Director and writer Aamir Raza Husein says it is the biggest production ever mounted in Asia.

Larger than life

The Kargil war, larger than life will be re-enacted every night for the next few weeks in a distant southern suburb of India's capital.


Realistic scenes of battle

Gunfire and explosions will rock the normally peaceful hills for weeks to come, just as the real fighting did in Kashmir last year.

The producers have spared no expense.

This is a play whose battle scenes and deeply realistic special effects take no prisoners.

"It started, of course, when the war was going on," says producer Virat Husein.

"One was reading the news and wanted to know more. Then I went off to Kargil to make a documentary.

"For six months, it's just been Kargil and nothing else for me," she said.

Celebrating victory

The hard work has resulted in an elaborate production.


The producers have spared no expense

The audience sits in a revolving stand, sets move in and out on rails, and there are even aircraft that fly.

The play is unstinting in its praise for the Indian army's efforts in Kashmir, and Pakistan is blamed repeatedly for starting the war.
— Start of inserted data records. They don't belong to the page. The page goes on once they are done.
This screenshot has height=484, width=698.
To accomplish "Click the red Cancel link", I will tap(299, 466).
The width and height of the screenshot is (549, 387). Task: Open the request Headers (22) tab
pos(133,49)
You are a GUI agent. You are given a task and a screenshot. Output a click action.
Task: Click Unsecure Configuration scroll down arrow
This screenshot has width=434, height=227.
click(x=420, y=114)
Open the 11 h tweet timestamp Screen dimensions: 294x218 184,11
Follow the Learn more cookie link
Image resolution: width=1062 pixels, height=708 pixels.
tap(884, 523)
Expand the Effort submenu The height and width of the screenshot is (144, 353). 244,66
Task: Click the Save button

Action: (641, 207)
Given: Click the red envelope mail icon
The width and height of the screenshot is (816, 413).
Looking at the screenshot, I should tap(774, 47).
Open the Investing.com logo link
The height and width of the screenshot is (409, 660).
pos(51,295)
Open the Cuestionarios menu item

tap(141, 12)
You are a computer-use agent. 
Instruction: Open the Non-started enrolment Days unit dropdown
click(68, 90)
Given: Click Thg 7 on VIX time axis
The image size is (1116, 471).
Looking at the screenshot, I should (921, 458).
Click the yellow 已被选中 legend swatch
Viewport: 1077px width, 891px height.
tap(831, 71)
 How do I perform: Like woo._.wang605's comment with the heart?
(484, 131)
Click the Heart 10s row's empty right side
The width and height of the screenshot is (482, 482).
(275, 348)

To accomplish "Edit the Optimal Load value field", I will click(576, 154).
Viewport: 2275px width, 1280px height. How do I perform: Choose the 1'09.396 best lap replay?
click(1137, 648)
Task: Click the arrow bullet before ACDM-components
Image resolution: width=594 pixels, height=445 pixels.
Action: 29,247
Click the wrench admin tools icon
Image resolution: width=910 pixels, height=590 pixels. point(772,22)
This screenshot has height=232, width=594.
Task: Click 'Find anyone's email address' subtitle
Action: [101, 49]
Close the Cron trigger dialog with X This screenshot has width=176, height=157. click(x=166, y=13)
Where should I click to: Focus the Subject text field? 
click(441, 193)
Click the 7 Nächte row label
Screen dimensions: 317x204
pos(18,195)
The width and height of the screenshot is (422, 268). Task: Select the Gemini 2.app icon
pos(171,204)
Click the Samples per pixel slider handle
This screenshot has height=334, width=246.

Some might call it propaganda. Others say it is a welcome celebration of an Indian victory.

"It's a tribute - an unashamed, unabashed tribute and we don't want it to be anything else," says Aamir Raza Husein.

"We're not embarrassed by it. It's a very 'rah-rah India' kind of show," he said.

The play is dedicated to the hundreds of Indian soldiers who died during Kargil.

It recalls the heady mood of patriotism that gripped the country last year, but does suggest, in the end, that peace is far better than war.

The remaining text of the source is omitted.